116 3rd St SE
Cedar Rapids, Iowa 52401
Iowa regulators approve renewable energy power line
Soo Green Line will send energy from Midwest projects to Eastern customers
The Gazette
Sep. 15, 2023 10:38 am
An underground high-voltage power line to ship electricity from Midwestern renewable energy projects to Eastern markets this week won approval for the portion of its Iowa route from state regulators.
The 350-mile SOO Green HVDC Link will start in Mason City and run to Plano, Ill. The direct current line will be buried underground mostly following a Canadian Pacific railroad right of way, although Iowa regulators approved use of eminent domain to force some private property owners to sell easements.
The SOO Green Line — a name inspired by the former name of the railroad — came from a plan years ago by CNN founder Ted Turner to build a wind farm on his South Dakota property, the Minneapolis Star-Tribune reported. With no transmission option, a lawyer working for Turner developed the idea for a long-distance power line.
On Wednesday, the Iowa Utilities Board signed off on a plan to build about 174 miles of the 525-kilovolt transmission line in Allamakee, Cerro Gordo, Chickasaw, Clayton, Dubuque, Floyd, Jackson and Winneshiek counties.
While most of the line will be buried on railroad and other public rights of way, the board granted the company eminent domain authority for four parcels in Clayton County and two parcels in Dubuque County.
The company behind the $2.5 billion project, Direct Connect Development, is based in St.
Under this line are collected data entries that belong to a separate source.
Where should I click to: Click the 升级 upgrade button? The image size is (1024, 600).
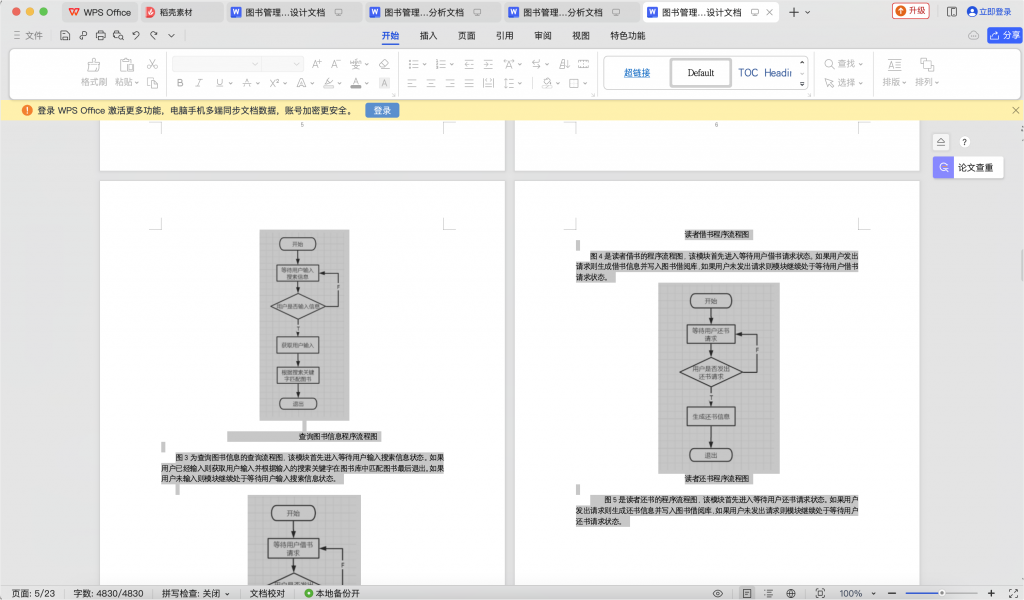click(910, 10)
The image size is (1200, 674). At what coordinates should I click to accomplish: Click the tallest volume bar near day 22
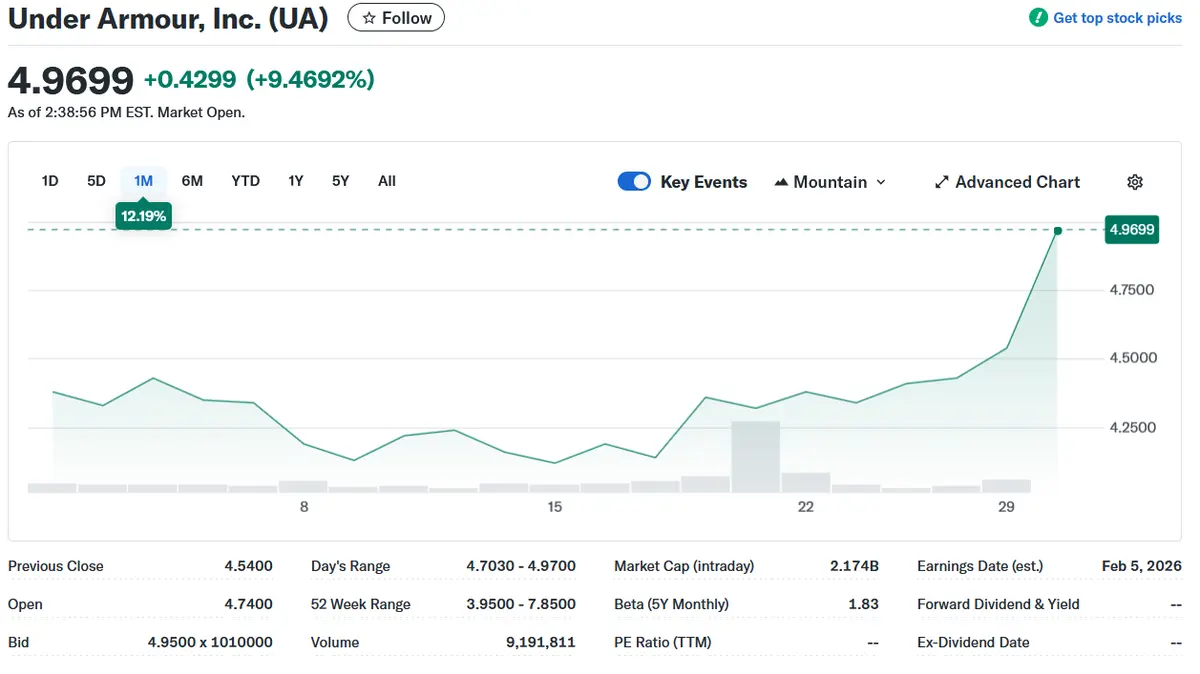click(x=755, y=457)

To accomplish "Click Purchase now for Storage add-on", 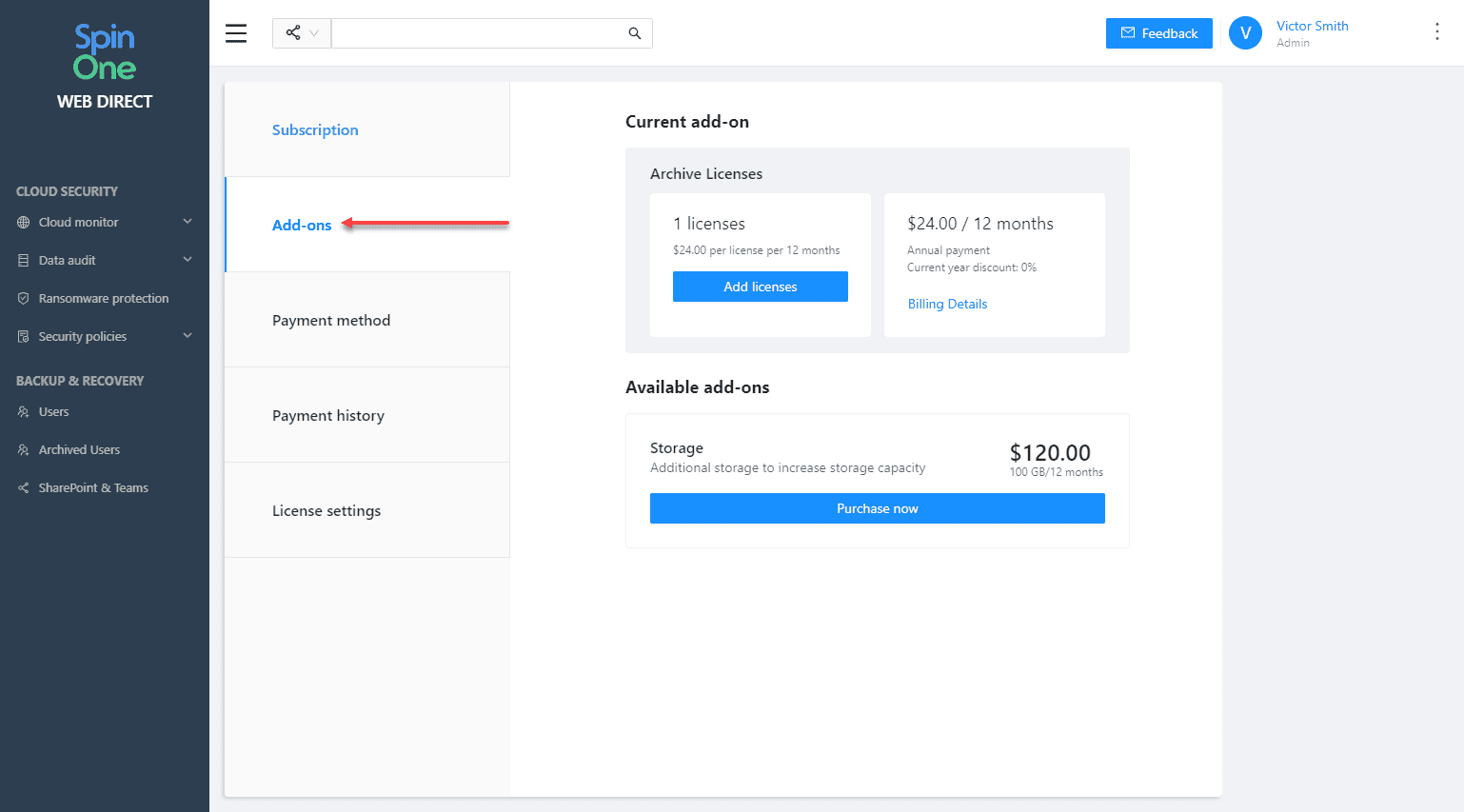I will coord(877,508).
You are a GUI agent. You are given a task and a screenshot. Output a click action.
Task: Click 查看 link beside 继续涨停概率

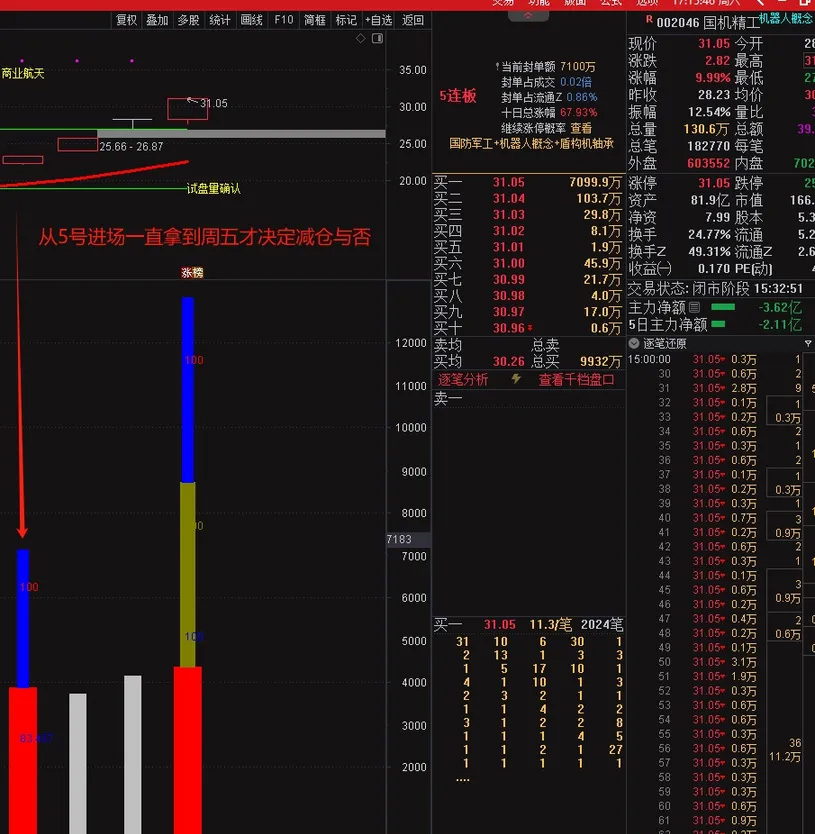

Louis Park, Minn., and funded by a global consortium of energy firms, the Star-Tribune reported. Unlike a utility with ratepayers, the SOO Green Line is what’s called a “merchant” power line that relies on energy providers who connect to it to foot the bill.
Backers of the line say it would encourage the development of new renewable power generation in Iowa and directly invest over $446 million in the state.
SOO Green filed its application with the board on Sept. 24, 2020, and scheduled public information meetings in the counties where the line was proposed to go. But meetings were delayed in order to limit public contact during the height of the pandemic. The company paused the process in February 2021 and resumed consideration in September 2022.
Because the project would send electricity generated in a power grid serving Midwest states to one serving mostly Eastern states, the approval process is complicated and requires approval from the Eastern grid as well as from state regulators.